Several weeks ago one of the ladies from the town office called me, saying that she was going to a training. She was being required to get up and tell the rest of the class something unusual about her park.
I quickly scanned the historical database that I imagine that I have up in my well-used, yet not even nearly worn-out brain, and up pops Ranger Leslie Thompson. In January 1939, the 25th if I recall correctly, Leslie seemingly vying for the "Caverns Oblivious Award" that year, backs into the elevator shaft, and free-falls about a hundred feet or so before grabbing onto a greasy and slippery elevator cable, timely arresting his plunge to death at the bottom of the 750' elevator shaft.
Now in my 19 year stint working at the caverns I was once (or twice?) involved in elevator rescue training in which we CAVE employees took turns standing on the top of an elevator peering down the shaft.
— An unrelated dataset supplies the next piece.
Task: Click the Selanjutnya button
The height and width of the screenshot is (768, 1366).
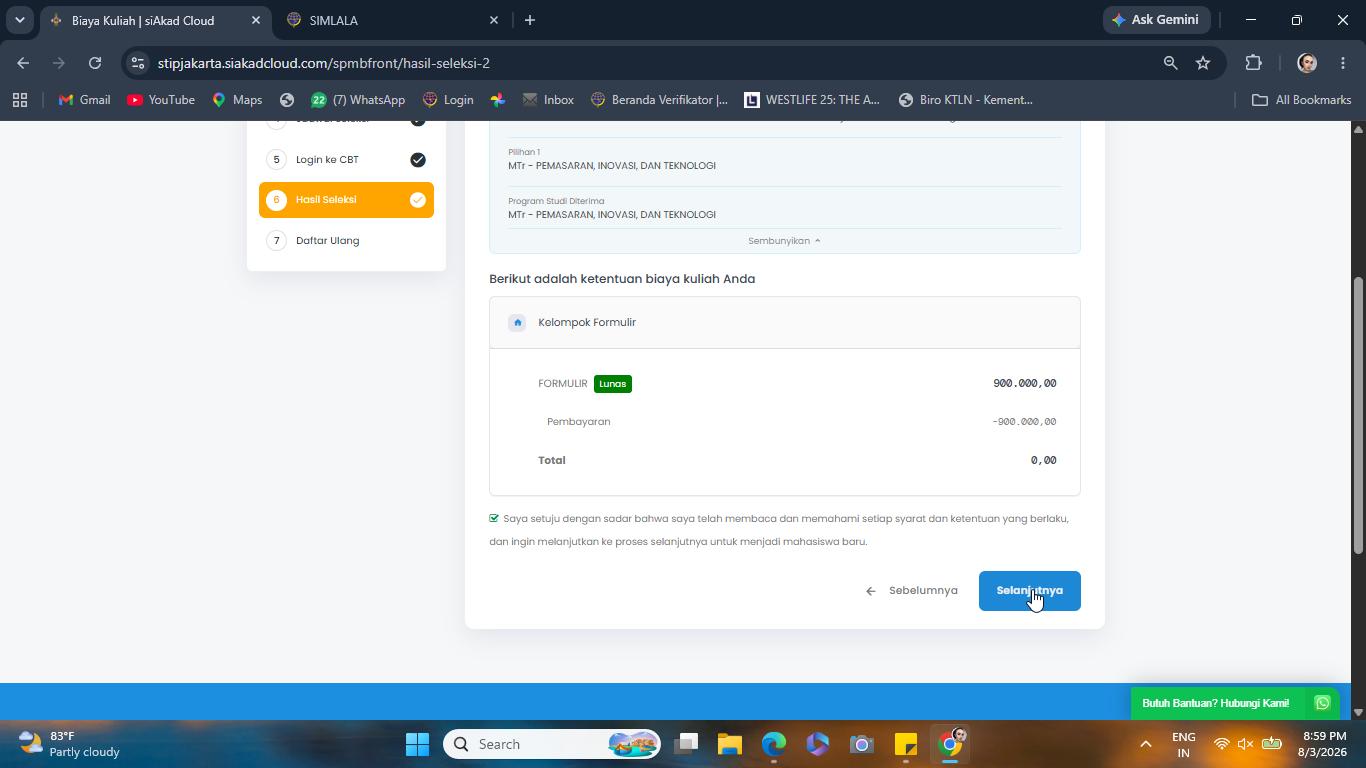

What happened the day Ranger Thompson involuntarily took the leap was that an elevator car on an adjacent cable went down to fetch him back to the surface.
Seems his uniform was ruined, he was badly shaken as any of us would have been, he took a few days off, not many since being a Ranger, of course meant he was made of "sterner stuff" than your ordinary mortal.
Eventually Robert Ripley, of Ripley's Believe it or Not, made it to the caverns to investigate and even hosted his radio program from the underground, along with the park's Superintendent Tom Boles, famous early guide/explorer Jim White, and the Governor of New Mexico.
The destiny of one of the clumsiest, yet luckiest employees of the caverns, was to die of a heart attack in 1953, a heart attack that I am surprised he didn't have on January 25, 1939. I am pretty sure that in a similar accident I would have. Pretty dang sure.